** Opening EXCERPTED RECORDS block **
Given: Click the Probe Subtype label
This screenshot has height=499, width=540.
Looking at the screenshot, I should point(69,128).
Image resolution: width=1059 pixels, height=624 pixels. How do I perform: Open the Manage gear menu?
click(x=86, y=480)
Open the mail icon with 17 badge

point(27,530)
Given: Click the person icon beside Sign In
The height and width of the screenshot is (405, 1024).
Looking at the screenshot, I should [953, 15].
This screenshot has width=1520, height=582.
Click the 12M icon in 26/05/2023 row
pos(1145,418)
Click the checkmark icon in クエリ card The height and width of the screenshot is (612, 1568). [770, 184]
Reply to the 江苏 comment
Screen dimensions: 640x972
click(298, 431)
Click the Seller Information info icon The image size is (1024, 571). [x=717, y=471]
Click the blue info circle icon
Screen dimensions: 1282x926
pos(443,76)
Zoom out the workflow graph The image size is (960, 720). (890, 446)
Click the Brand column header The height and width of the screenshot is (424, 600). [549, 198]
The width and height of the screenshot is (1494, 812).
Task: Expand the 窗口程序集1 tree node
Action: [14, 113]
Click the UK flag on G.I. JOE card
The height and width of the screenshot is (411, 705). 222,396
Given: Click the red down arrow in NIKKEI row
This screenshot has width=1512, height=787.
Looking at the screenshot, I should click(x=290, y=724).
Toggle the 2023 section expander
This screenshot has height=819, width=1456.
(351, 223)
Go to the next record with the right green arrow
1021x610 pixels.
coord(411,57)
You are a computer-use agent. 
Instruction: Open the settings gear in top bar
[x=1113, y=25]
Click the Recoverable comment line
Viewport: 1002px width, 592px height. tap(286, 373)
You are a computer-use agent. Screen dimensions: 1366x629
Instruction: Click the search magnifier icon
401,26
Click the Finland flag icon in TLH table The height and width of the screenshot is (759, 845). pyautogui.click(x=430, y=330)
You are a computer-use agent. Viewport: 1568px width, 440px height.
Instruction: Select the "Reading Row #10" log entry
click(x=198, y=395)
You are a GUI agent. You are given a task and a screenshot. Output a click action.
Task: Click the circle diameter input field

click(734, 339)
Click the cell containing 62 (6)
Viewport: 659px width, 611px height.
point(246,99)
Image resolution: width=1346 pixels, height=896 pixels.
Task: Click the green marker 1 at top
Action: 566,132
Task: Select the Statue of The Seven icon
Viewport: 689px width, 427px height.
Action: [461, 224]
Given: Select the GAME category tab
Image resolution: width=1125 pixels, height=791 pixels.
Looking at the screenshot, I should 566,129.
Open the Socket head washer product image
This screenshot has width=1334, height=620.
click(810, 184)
** Closing EXCERPTED RECORDS block **
- **WORK INSTRUCTION**
Only an exact copy of the listing above, from its first line up to and including the line with "Zoom out the", counts as the answer.

- **OUTPUT OF THE EXERCISE**
Given: Click the Probe Subtype label
This screenshot has height=499, width=540.
Looking at the screenshot, I should point(69,128).
Image resolution: width=1059 pixels, height=624 pixels. How do I perform: Open the Manage gear menu?
click(x=86, y=480)
Open the mail icon with 17 badge

point(27,530)
Given: Click the person icon beside Sign In
The height and width of the screenshot is (405, 1024).
Looking at the screenshot, I should [953, 15].
This screenshot has width=1520, height=582.
Click the 12M icon in 26/05/2023 row
pos(1145,418)
Click the checkmark icon in クエリ card The height and width of the screenshot is (612, 1568). [770, 184]
Reply to the 江苏 comment
Screen dimensions: 640x972
click(298, 431)
Click the Seller Information info icon The image size is (1024, 571). [x=717, y=471]
Click the blue info circle icon
Screen dimensions: 1282x926
pos(443,76)
Zoom out the workflow graph The image size is (960, 720). (890, 446)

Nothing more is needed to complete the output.